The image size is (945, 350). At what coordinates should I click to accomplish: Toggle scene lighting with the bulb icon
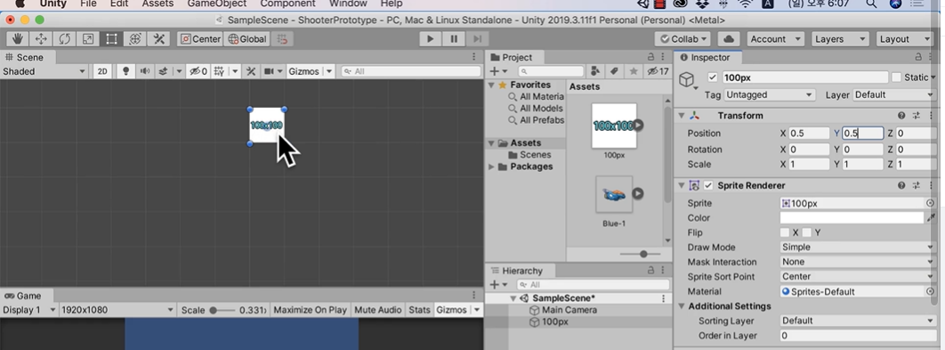click(x=125, y=71)
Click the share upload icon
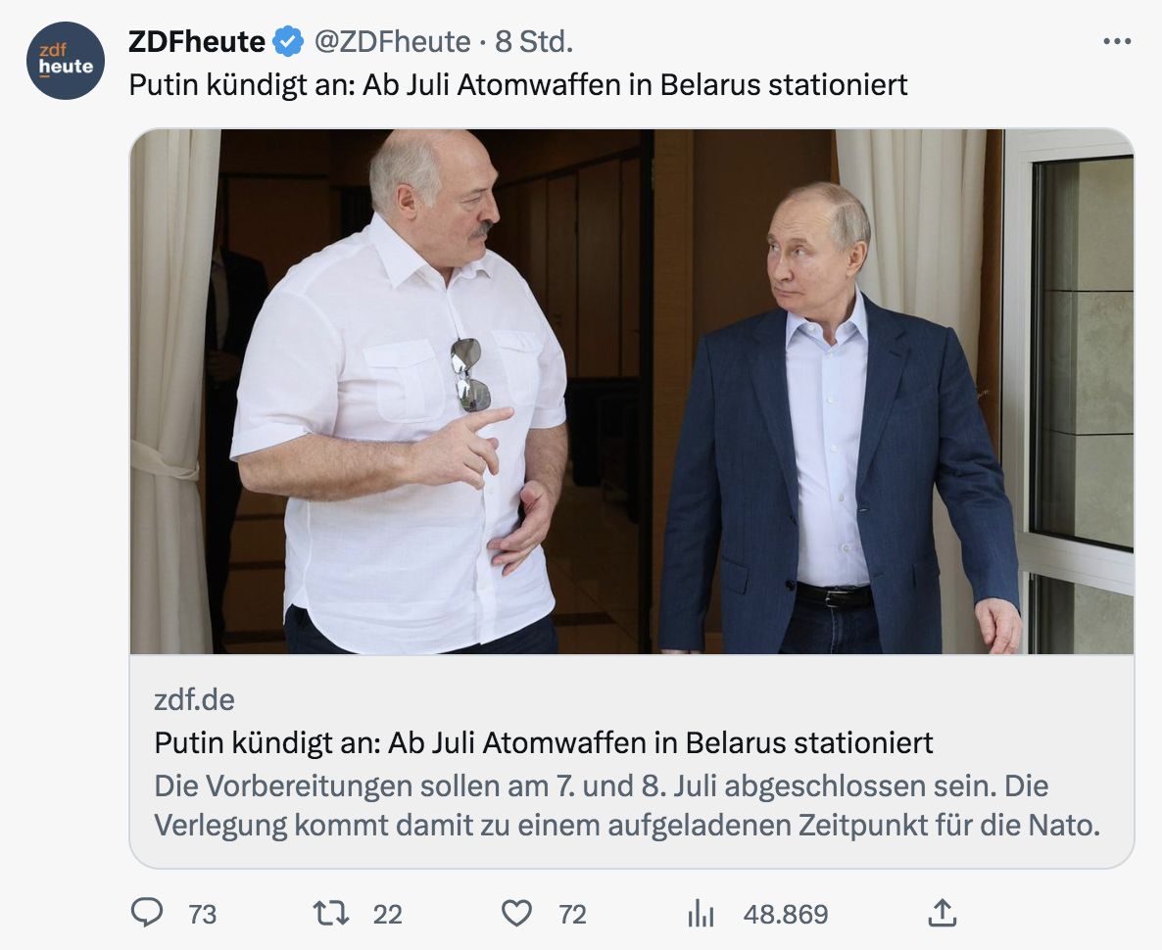Screen dimensions: 1162x950 tap(941, 914)
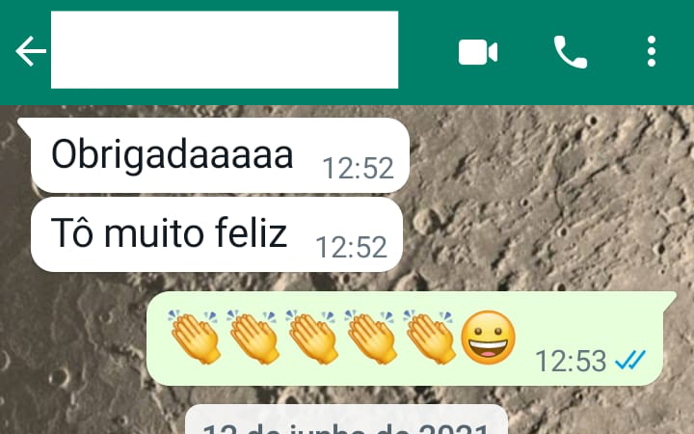Select the 'Obrigadaaaaa' message bubble

[220, 155]
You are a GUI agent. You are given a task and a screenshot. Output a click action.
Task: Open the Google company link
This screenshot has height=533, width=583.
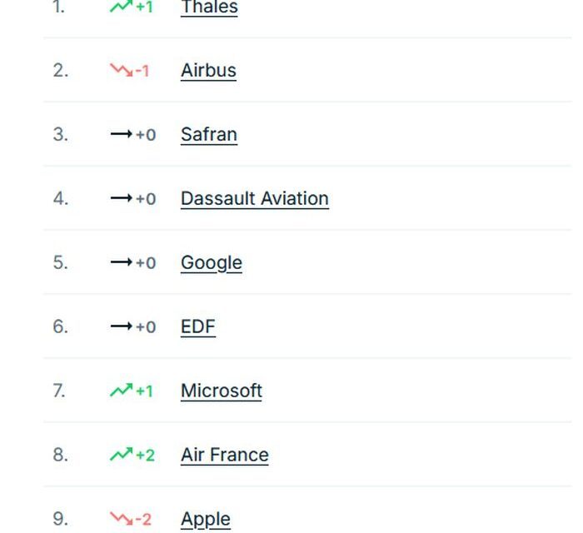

_What you will do:_
Write out every one of the rows above verbatim, leaving the pictures out.

_Answer to the exercise:_
The image size is (945, 350). At what coordinates should I click to accomplish: Toggle scene lighting with the bulb icon
click(x=125, y=71)
Click the share upload icon
Screen dimensions: 1162x950 tap(941, 914)
Select the 'Obrigadaaaaa' message bubble

[220, 155]
You are a GUI agent. You are given a task and a screenshot. Output a click action.
Task: Open the Google company link
This screenshot has height=533, width=583.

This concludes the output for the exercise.